Activity list:
1. Rewrite the part of the passage on fussy breastfed babies at night starting at "You can imagine" and ending at "you’re really thirsty.", substituting "garden hose" for "watering hose".
2. Answer these questions from the passage on fussy breastfed babies at night.
(a) What happens to mom's milk supply in the evening after having been tapped all day?
(b) What kind of day does the comparison ask the reader to think of?
(c) In that comparison, what has made you thirsty?

Supplied passage:
[Start of Attachment]
It is common for a baby to be fussy at night, especially breastfed babies. After having been tapped all day, mom’s milk supply will be naturally lower in the evening. Unfortunately that’s the time when baby is getting ready for sleep and wants to cluster together several feedings in preparation for (hopefully!) a long sleep cycle. He may be frustrated that the milk is not flowing as fast as he’d like. When the breasts are full of milk there’s more internal pressure and the flow will often be faster than when the breasts are less full, such as in the evenings. This slower flow can make even the most patient of babies be fussy at night.
You can imagine it this way: think of a hot summer day. You’ve become thirsty from playing with the kids and want a drink of water, but rather than go in the house, you throw caution to the wind and turn on the watering hose to get a drink. You drink more than you normally would because that cool, fresh water tastes so great and because you’re really thirsty.
[End of Attachment]
Extracted records:
[Start of Attachment]
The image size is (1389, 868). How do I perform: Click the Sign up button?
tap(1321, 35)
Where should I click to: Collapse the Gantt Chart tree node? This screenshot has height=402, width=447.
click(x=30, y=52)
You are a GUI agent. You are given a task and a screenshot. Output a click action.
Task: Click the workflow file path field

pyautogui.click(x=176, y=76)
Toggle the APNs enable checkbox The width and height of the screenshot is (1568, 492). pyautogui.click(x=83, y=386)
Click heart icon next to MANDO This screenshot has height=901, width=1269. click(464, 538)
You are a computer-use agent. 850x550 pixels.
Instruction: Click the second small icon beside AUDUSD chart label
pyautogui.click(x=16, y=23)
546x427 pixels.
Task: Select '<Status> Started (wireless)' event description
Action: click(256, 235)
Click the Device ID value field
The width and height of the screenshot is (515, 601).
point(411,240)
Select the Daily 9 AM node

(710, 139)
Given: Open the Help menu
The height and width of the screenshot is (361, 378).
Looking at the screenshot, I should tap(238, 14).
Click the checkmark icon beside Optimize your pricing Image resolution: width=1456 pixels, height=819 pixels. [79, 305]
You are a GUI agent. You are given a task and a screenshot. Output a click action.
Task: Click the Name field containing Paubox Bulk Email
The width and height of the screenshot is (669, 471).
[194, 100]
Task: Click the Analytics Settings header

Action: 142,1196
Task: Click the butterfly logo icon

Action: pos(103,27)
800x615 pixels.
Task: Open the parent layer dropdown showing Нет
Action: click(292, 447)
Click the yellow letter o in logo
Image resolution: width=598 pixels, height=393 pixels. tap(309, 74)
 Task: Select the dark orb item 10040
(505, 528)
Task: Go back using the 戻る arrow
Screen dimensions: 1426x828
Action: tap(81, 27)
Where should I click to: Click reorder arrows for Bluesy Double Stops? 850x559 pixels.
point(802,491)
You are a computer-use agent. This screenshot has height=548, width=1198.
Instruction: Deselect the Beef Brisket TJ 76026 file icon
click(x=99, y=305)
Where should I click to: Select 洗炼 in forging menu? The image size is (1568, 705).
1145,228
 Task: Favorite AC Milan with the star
[End of Attachment]
Answers by item number:
1.
You can imagine it this way: think of a hot summer day. You’ve become thirsty from playing with the kids and want a drink of water, but rather than go in the house, you throw caution to the wind and turn on the garden hose to get a drink. You drink more than you normally would because that cool, fresh water tastes so great and because you’re really thirsty.

2.
(a) It is naturally lower.
(b) A hot summer day.
(c) Playing with the kids.